We took off for the Al Aqsa mosque, but didn’t get very far. The roads were blocked off by armed Israeli soldiers - the women rather fiercer than the men, but, I have to say, twice as attractive (what is it with women in uniforms?) - so it was out of the taxi and onto the street. Again consulting Mr Google I slowly made my way back to where I had come from (and then came across the ‘shop’ selling crucifixes while again negotiating the warren of shops) trying to find my way back to the Jaffa Gate, although only because that was where I thought I should be able to catch the tram back to the bus station.

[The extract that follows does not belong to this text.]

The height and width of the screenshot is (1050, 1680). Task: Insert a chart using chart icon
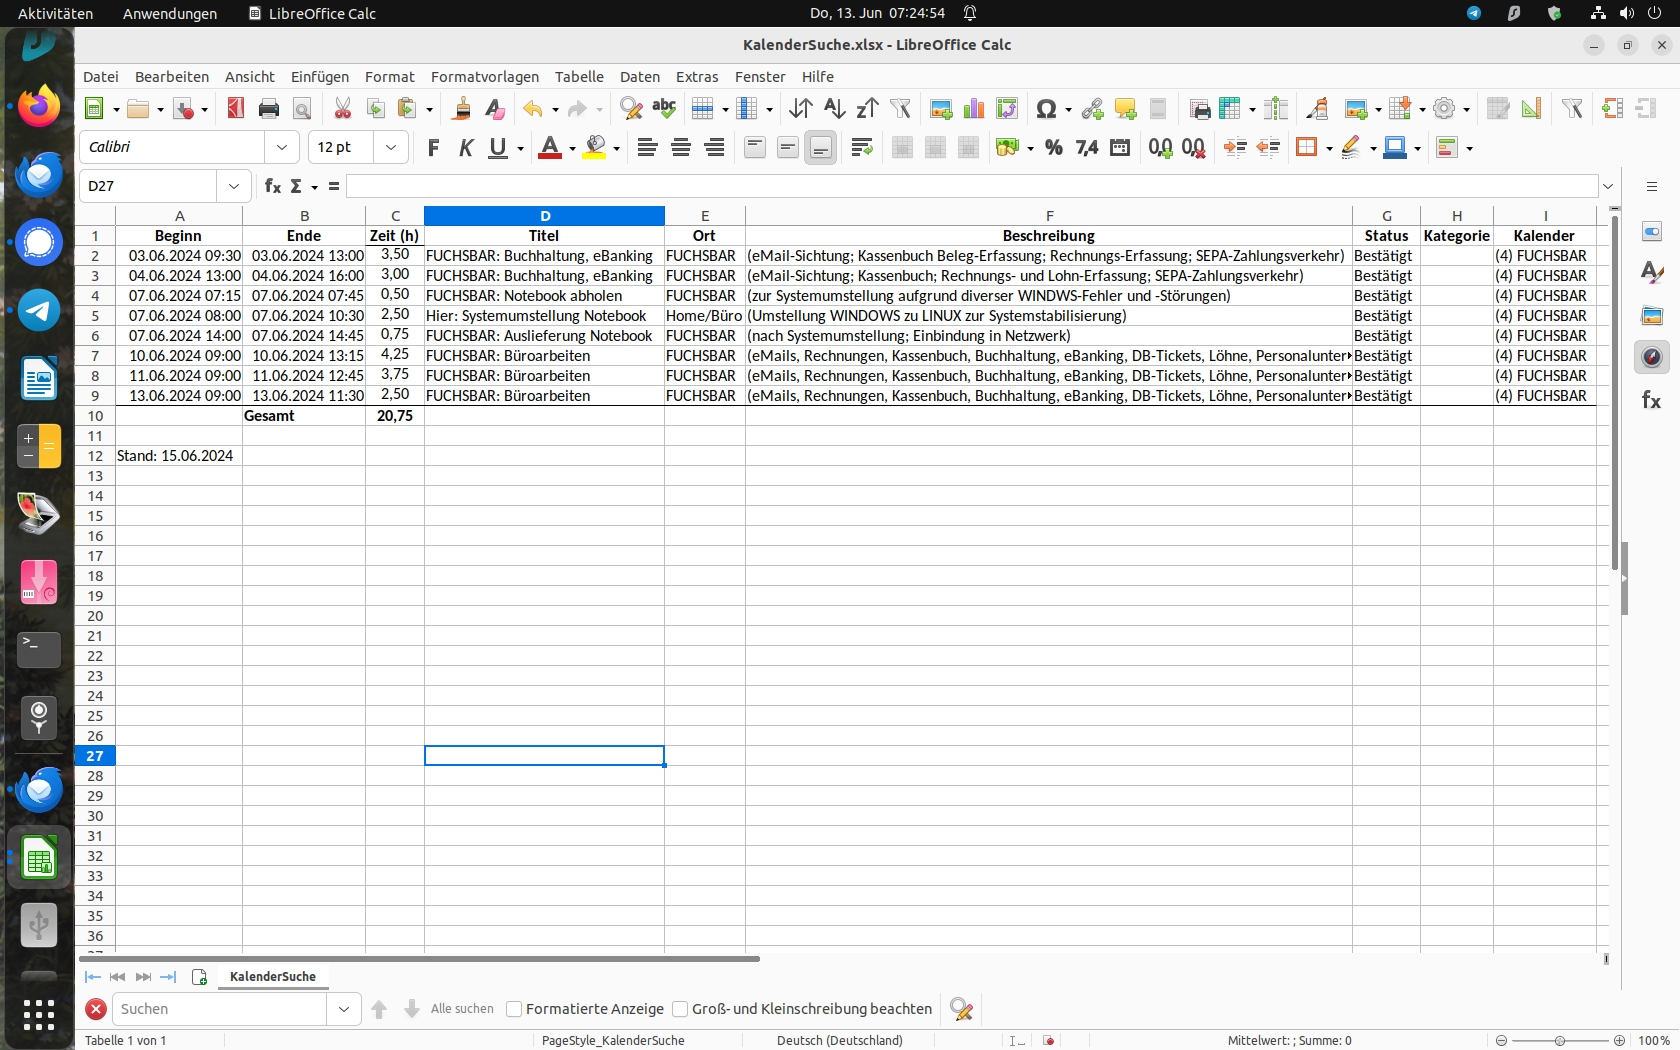pos(973,109)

On my way I came across the Church of the Holy Sepulchre and dutifully - I am, after all, a tourist - stopped off there. The name of the church was known to me and might be to you, too, just as we are all dimly aware of other global landmarks such as Robben Island, Buckingham Palace, Greenland, Ayers Rock and I don’t know what else. But I had to consult Google to remind myself - oh, all right, to read up on its significance. Well!

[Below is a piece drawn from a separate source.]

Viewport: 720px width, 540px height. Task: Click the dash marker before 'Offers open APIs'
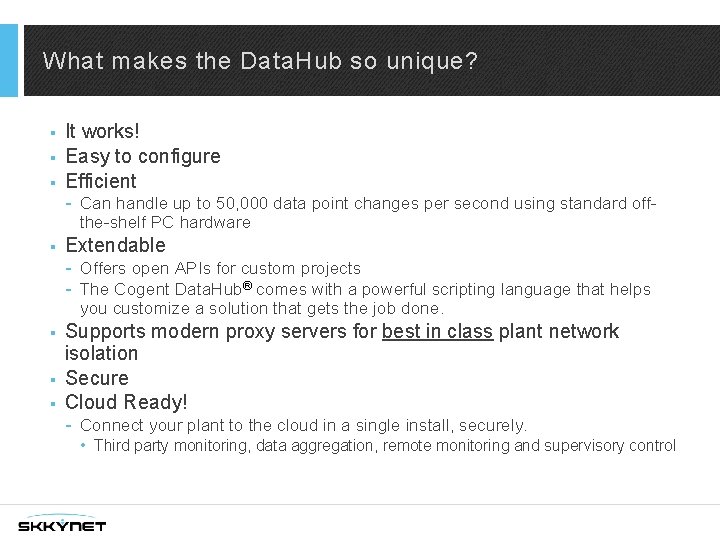[x=67, y=268]
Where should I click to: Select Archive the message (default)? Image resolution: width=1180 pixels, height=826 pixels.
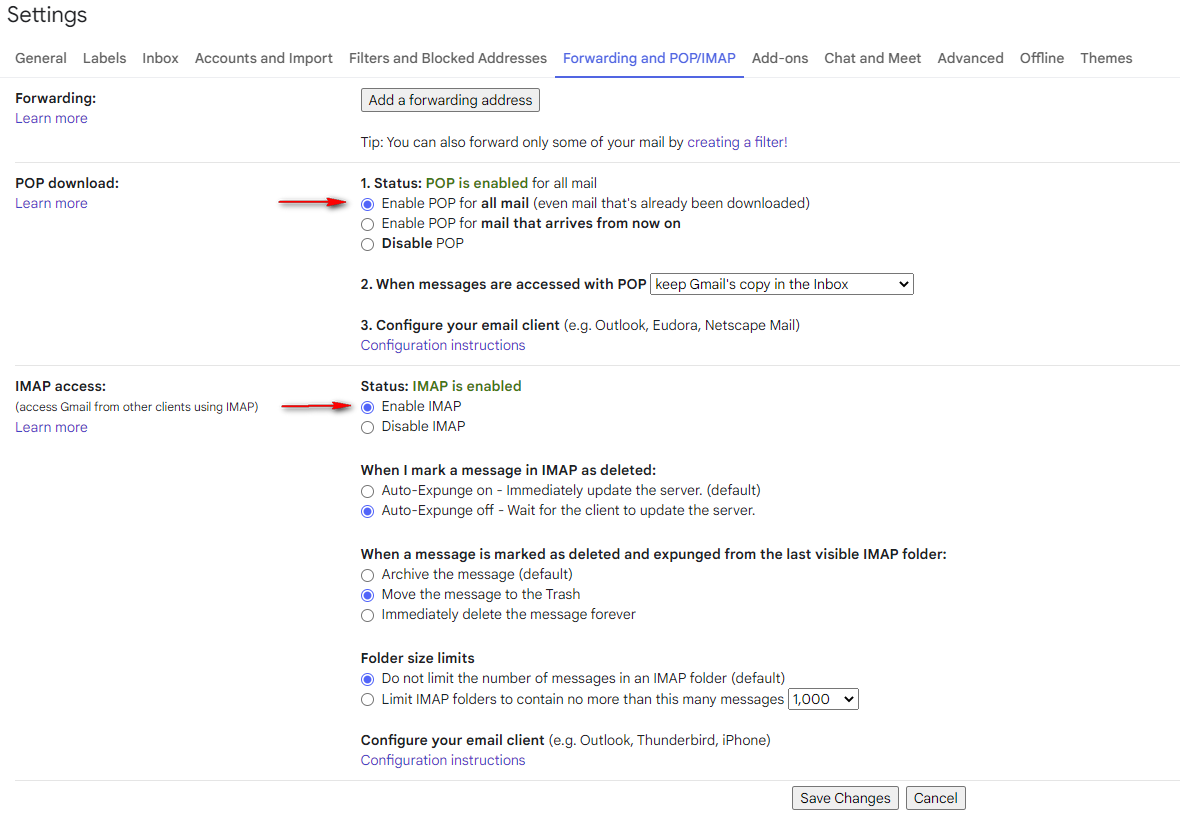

Apparently the church was built in the 4th century on the spot where, it is said and believed by many, Jesus was not only crucified but, quite nearby, buried. Well, dear reader, I find that just a little hard to believe. Sorry, but I do. I really can’t imagine that the Romans crucified convicted men quite so close to everything else, and it also rather stretches credulity to accept that the corpse was then entombed about 2oft away. But as I have pointed out, I am at pains not to step on too many toes in these here blog entries, so if that is your conviction, good luck to you. And I have to say there were a good many who do have that conviction, notably many faithful of Indian heritage.
Then it was a slow schlepp back home. Slow, because by now, towards the end of the afternoon the crows of celebrating the glorious anniversary had grown substantially and there were No Trams. None. Not one. Google insisted it was just an 18-minute walk from the Jaffa Gate to the central bus station, but...
I later consulted my iPhone health app and was assured I had walked 11.9km overall. You might be accustomed to walking far further (and, please, no bragging emails telling me and implying just what a sodding wuss I am) but I am not.
Oh, one last thing. Just as two or three years ago in Mallorca I became thoroughly fed up carrying about with me all kinds of shite - my cigars, my mobile phone, my iPad (which I am now using to write this outside the Bell Cafe in Jaffa - a power pack, a novel to read (why for God’s sake, I never read it), reading glasses, sunglasses and I don’t know what else) I bought a ‘man bag’ in a street market (which was stolen from my car just months later, along with my brother’s ashes, though that is another tale), I spotted a bag shop in the warren of underground shops I was walking through and bought another - fake leather, natch and cheap, but who cares. It’s a lot easier than juggling all kinds of crap.
So there you have it: one idiot’s guide to Jerusalem. Today I took the bus downtown to Jaffa and tomorrow I shall, I think, head off to the Sea of Gallilee and try out my water-walking skills. Well, you have to don’t you, just as many Brit tourists have lost their lives in Spain trying their hand at bullfighting.
. . .
But bugger all that. Best news yesterday: Manchester United beat Ajax 2-0 to win the Europa Cup but, more important, qualified for next year’s Champions League. Yes, even for this convoluted, confused semi-atheist there is a God!